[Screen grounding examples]
----------

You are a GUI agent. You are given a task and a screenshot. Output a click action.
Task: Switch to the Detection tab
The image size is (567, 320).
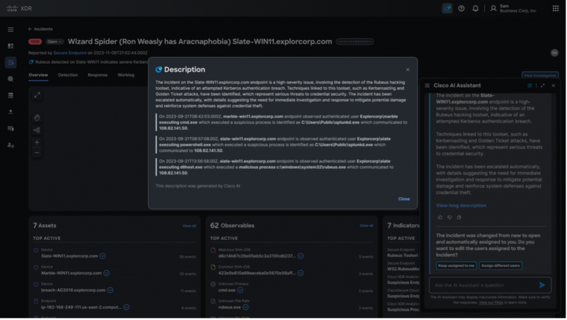tap(68, 75)
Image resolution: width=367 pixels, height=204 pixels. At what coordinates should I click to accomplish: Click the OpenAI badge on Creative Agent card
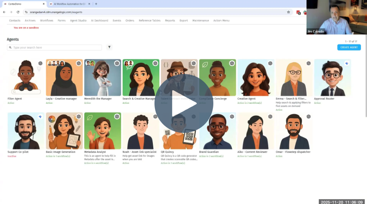(270, 63)

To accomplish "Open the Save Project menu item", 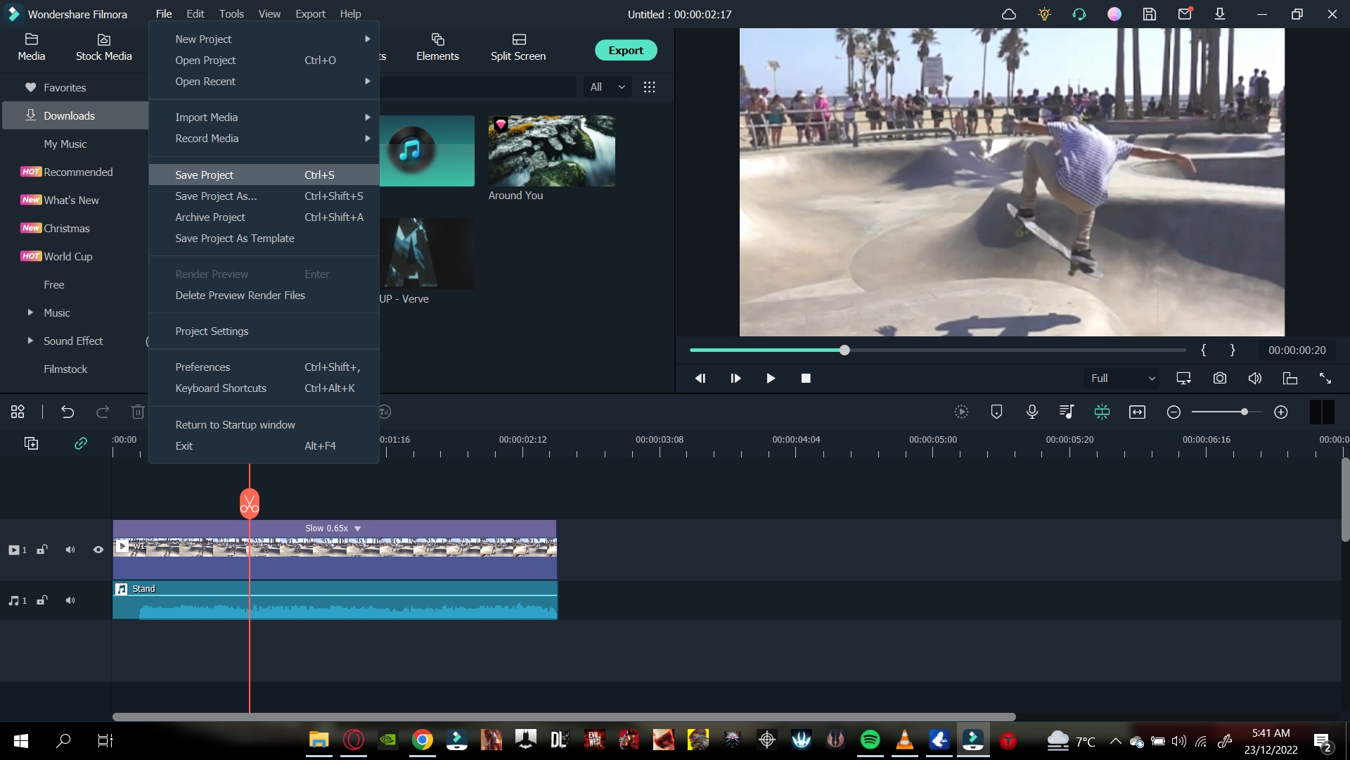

----------

| SET PROBLEM |
Write out every line above again, requests included, and shift each coordinate in the answers by adding 25 to it. Leave the pictures out.

| RESPONSE FOR THIS EXERCISE |
You are a GUI agent. You are given a task and a screenshot. Output a click action.
Task: Switch to the Detection tab
The image size is (567, 320).
tap(93, 100)
Image resolution: width=367 pixels, height=204 pixels. At what coordinates should I click to accomplish: Click the OpenAI badge on Creative Agent card
(295, 88)

To accomplish "Open the Save Project menu item", 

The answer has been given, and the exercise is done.